20DM commented 1 week ago

Hi Graeme!

I'm just in the process of preparing submissions for the reference data files in Rivet that don't have a HepData entry yet. I'm currently struggling to use the hepdata_lib for cases with inhomogeneous error breakdowns across bins. For instance, I have a distribution with three bins where the first two bins have two error components 'A' and 'B' (but not 'C') and the third bin has error component 'C' (but not 'A' and 'B').

I know this is supported in principle, e.g. by just omitting the respective components in the dictionary. However, when using the library, it seems hepdata_lib/helpers.py raises a ValueError

ValueError: setting an array element with a sequence. The requested array has an inhomogeneous shape after 1 dimensions. The detected shape was (3,) + inhomogeneous part.

Is there a trick?

20DM commented 1 week ago

PS - just to be clear: of course I can "make it pass" by just setting the uncertainty to zero, but then all bins will have three uncertainty components, some of them zero, which is not the same as the bin not having the component in its breakdown to begin with. I think the problem is that the check for "non-zero uncertainties" only checks if there's at least one non-zero component and then adds all of them, regardless of their value. Can we make this more flexible?

20DM commented 1 week ago

On a different note: We have few cases where we have a discrete (string) axis where a subset of the edges is technically a floating point range. The library throws an error e.g. like this

error - independent_variable 'value' must not be a string range (use 'low' and 'high' to represent a range): '1.225-1.300' in 'independent_variables[0].values[6].value' (expected: {'type': 'number or string (not a range)'})

Of course I agree that a discrete axis where all bins are of the form float - float should just be a continuous axis and it's great that the validator enforces this. However, there are also a number of examples on HepData where we have a mix of these kind of bins with genuine discrete bins and we might want to allow this kind of axis in general, no?

One simple example I'm just looking at is one where we have two bins = [ "7 - 8", "13" ] corresponding to LHC centre-of-mass energies. One could get around the error by splitting this table into separate tables with a continuous [7.0, 8.0] bin or a discrete [ "13" ] bin, respectively, but then the two measurement points would not end up in the same plot without additional post-processing, which seems a shame. 🤔

20DM commented 6 days ago

On second thought, I suspect this requirement comes from the cases where we have a differential distribution, which is prepended/appended by a single bin corresponding to the average, which probably shouldn't be allowed. Maybe best to leave the validator as is and I will work around these cases (there's only 5 of them, so should be manageable).

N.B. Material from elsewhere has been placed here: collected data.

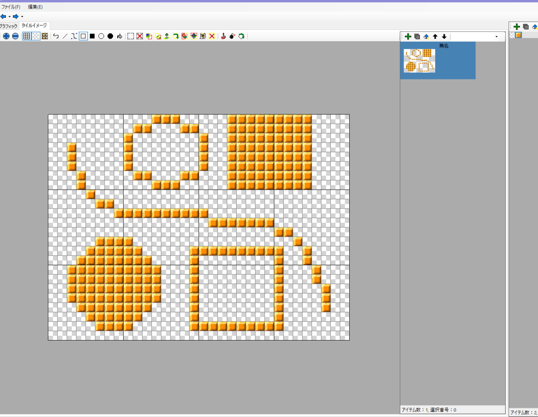Open the dropdown beside the back arrow
This screenshot has height=417, width=538.
tap(9, 17)
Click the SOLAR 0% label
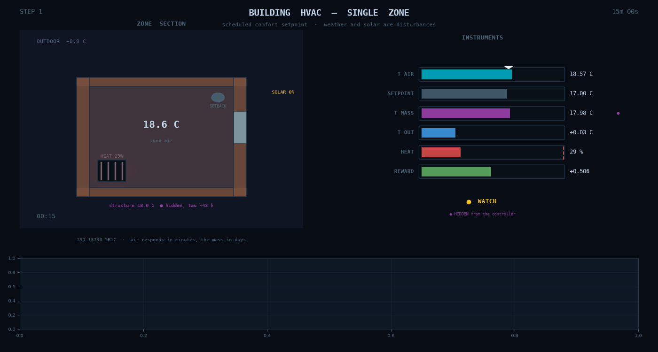The width and height of the screenshot is (658, 352). tap(283, 92)
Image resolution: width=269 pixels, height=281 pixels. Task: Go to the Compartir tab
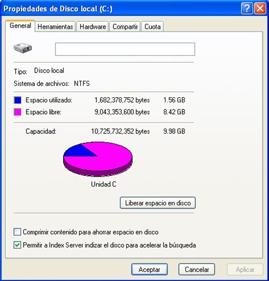125,26
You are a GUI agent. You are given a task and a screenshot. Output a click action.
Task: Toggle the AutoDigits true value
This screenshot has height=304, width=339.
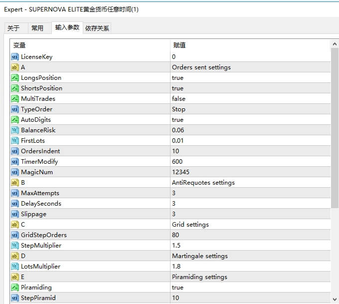click(x=177, y=120)
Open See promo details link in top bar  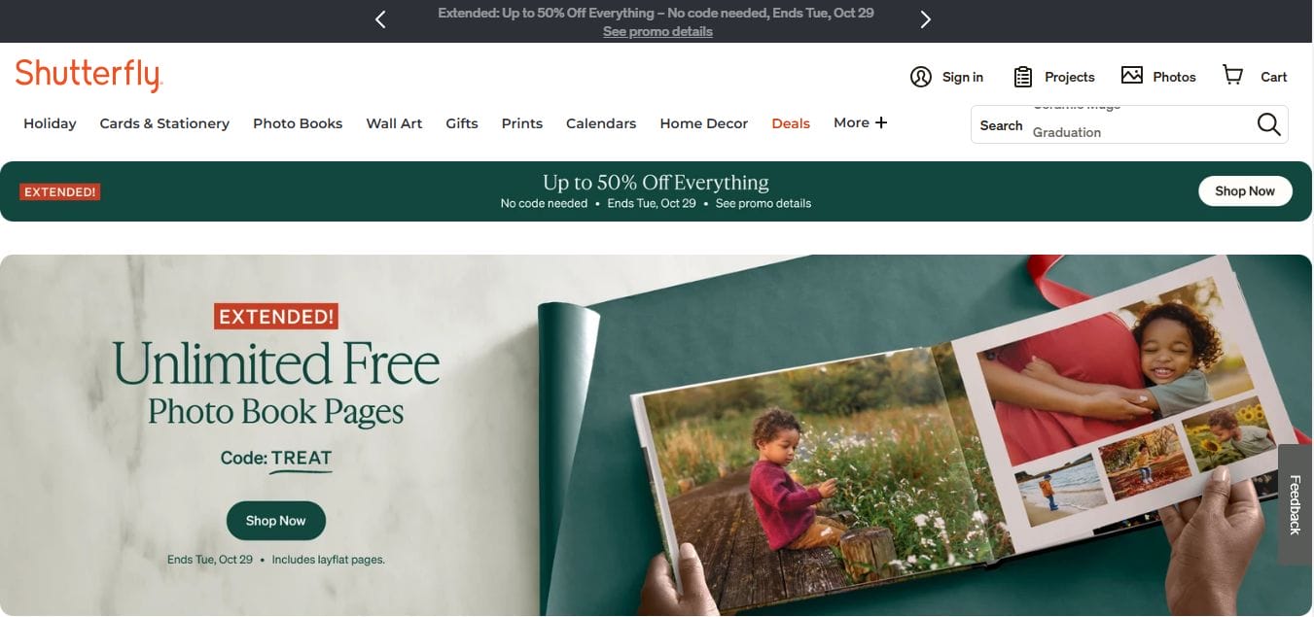click(657, 31)
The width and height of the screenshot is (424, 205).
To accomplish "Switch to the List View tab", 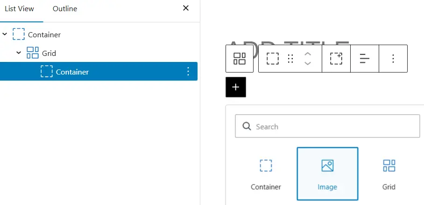I will pos(19,9).
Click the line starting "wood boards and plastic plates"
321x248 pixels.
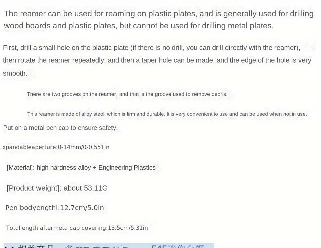pos(139,26)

GraemeWatt commented 6 days ago

This error comes from the hepdata-validator package rather than hepdata_lib. It was a common encoding mistake that uploaders specified a bin as a single value with the bin limits separated by a hyphen rather than giving separate low and high values (HEPData/hepdata-validator#33), so we implemented a check to catch it. I think hepdata_lib does not support mixed bins such as {low: 7, high: 8} and value: 13, although this is allowed in the HEPData YAML format. You could use {low: 13, high: 13} (unless a zero-width bin causes problems?) or use a separator other than - for the discrete bin "7 - 8" like "7 to 8" or "7 & 8".

20DM commented 6 days ago

Well, there were only 5 cases where I encountered this issue, so I've just replaced the dash with a "to" or "&" , depending on the context. It's sufficiently rare that this is probably good enough for now.

Good news, though: I've now managed to create submission tarballs that make the validator happy for all of the Rivet reference files that don't have a HepData entry yet. There's a total of 780 tarballs. What's the best way to submit them? I hope I don't have to upload them through the browser one by one? 😉

20DM commented 6 days ago

PS - I have a guest account for the IPPP cluster if it would be helpful for me to upload them there somewhere?

GraemeWatt commented 6 days ago

Great work! You should log into hepdata.net and click "Request Coordinator Privileges" on your Dashboard, then enter "Rivet" as the Experiment/Group. You can then click the "Submit" button to initiate a submission with an INSPIRE ID and specify an Uploader and Reviewer (maybe just yourself in both roles, unless you want a check from someone else). This will create an empty record that allows you to upload, then the record can be reviewed (there's a shortcut "Approve All Tables") and finalised from your Dashboard.

In terms of automation, we haven't yet encountered a need for bulk uploads like this, so unfortunately, there's not an easy way to finalise 780 records. The upload stage could be done from the command line (or from Python) using the hepdata-cli tool (see Example 9), but it requires an invitation cookie specific for each record. The record creation, reviewing and finalisation can only be done from the web interface. It might be possible to (semi-)automate these steps using something like Selenium, but I think that each record should undergo a basic visual check by a human before it is finalised. I suggest that you perform the create/upload/review/finalise workflow manually for a few records until you see what is involved, then you can decide whether it is worthwhile to look into writing scripts to (semi-)automate the procedure.

GraemeWatt commented 6 days ago

I've approved your Coordinator request. I realised that we already have a module for bulk imports that was written to import records from hepdata.net to a developer's local instance. Previously, we had a similar module for bulk migration of records from the old HepData site to the new hepdata.net site. The importer module bypasses the web interface of the normal submission system, so it would be a more efficient way of importing a large number of tarballs. If you could copy the tarballs to a web-accessible location and provide a list of INSPIRE IDs in a format similar to https://www.hepdata.net/search/ids?inspire_ids=true , I'll look into making the necessary changes to the importer module. I've opened a new issue HEPData/hepdata#811 so please continue the discussion there as it no longer relates to hepdata_lib.

20DM commented 6 days ago

Great - thank you!! 🙏